O Tribunal Regional Eleitoral de Minas Gerais julgou improcedente, por quatro votos a tres, a segunda ação movida pelo Ministério Público Eleitoral de Minas Gerais contra o governador Fernando Pimentel (PT) e o vice-governador Antônio Andrade (MDB) por gastos abusivos na campanha de 2014. A decisão foi proferida na tarde desta quinta-feira (6). O presidente do TRE/MG, Pedro Bernades, foi responsável pelo voto de desempate que absolveu a chapa eleita em 2014 para comandar o executivo mineiro.

O relator do caso, desembargador Rogério Medeiros, corregedor e vice-presidente do Tribunal, considerou que não houve prova do desequilíbrio da eleição pelo alegado abuso de poder econômico, ou seja, a legitimidade do resultado da eleição para governador não foi afetada pelos fatos apontados no processo.

Segundo o relator, as irregularidades identificadas nas contas, diante do total de recursos movimentados, em consonância com a legislação pertinente, não foram capazes de impulsionar desproporcionalmente a campanha eleitoral dos investigados, de forma a desequilibrar a disputa e, assim, tornar ilegítima a eleição para Governador e Vice-Governador.

Acompanharam o voto do relator os juízes Ricardo Matos de Oliveira, Antônio Augusto Fonte Boa e o desembargador Pedro Bernardes, presidente do Tribunal, que proferiu o voto de desempate nesta quinta-feira. Em seu voto, o presidente ressaltou que não considerou que houve a extrapolação dos limites de gastos de campanha por parte do governador eleito e, ainda, que a caracterização do abuso de poder econômico, a ponto de se cassar um mandato obtido pelas urnas, não pode ser baseada em presunções.

Os votos divergentes foram dos juízes Paulo Abrantes, João Batista Ribeiro e Nicolau Lupianhes Neto, que votaram no sentido de ter havido a extrapolação dos limites de gastos de campanha e o desequilíbrio na disputa eleitoral provocado pelo abuso do poder econômico.

Nos votos dos magistrados, foram analisadas questões relativas ao suposto subfaturamento de serviços gráficos, baseada em documentação da Operação Acrônimo, à suposta superação do limite de gastos e ao uso de suposto método dúbio de contabilização de despesas na campanha.
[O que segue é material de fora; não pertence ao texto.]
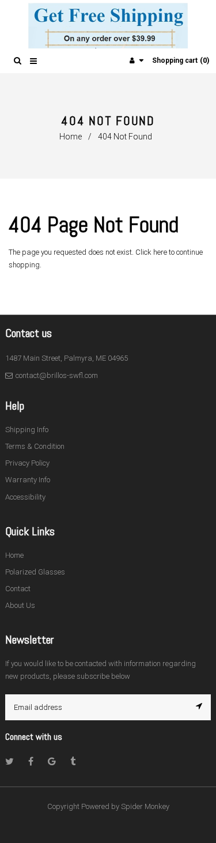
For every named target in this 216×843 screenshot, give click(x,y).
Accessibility (25, 497)
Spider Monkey (145, 806)
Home (70, 136)
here (160, 252)
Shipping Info (26, 429)
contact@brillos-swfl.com (57, 375)
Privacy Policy (27, 463)
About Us (20, 605)
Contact (18, 588)
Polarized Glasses (35, 572)
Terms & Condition (35, 446)
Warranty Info (27, 479)
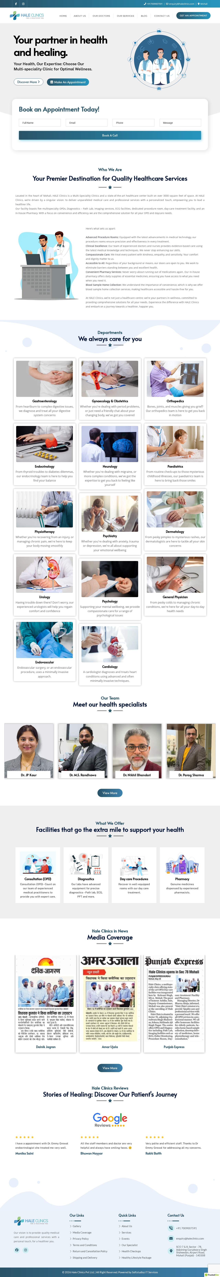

A decisão deve ser publicada no DJE. Após a publicação, cabe recurso no prazo de três para o TSE (recurso ordinário) ou para o próprio TRE (embargos de declaração).

Outra ação

Na última segunda-feira (3) chapa de Fernando Pimentel e Antônio Andrade também foi absolvida, por seis votos a zero, na ação movida pelo MPE/MG por “caixa dois” e abuso de poder econômico.

Os dois processos tiveram o julgamento iniciado no último dia 30 de agosto, mas foram suspensos após dois magistrados solicitarem vistas do processo. Retomado na última segunda-feira (3), o julgamento do primeiro processo foi concluído. A segunda ação foi colocada em discussão e votada pelos seis magistrados que compõe a corte julgadora. Em decorrência do empate, o voto decisivo ficou nas mãos do presidente do tribunal, que pediu vistas do processo, adiando a decisão para a tarde desta quinta-feira (6), quando proclamou o voto que desempatou o julgamento e considerou a ação improcedente.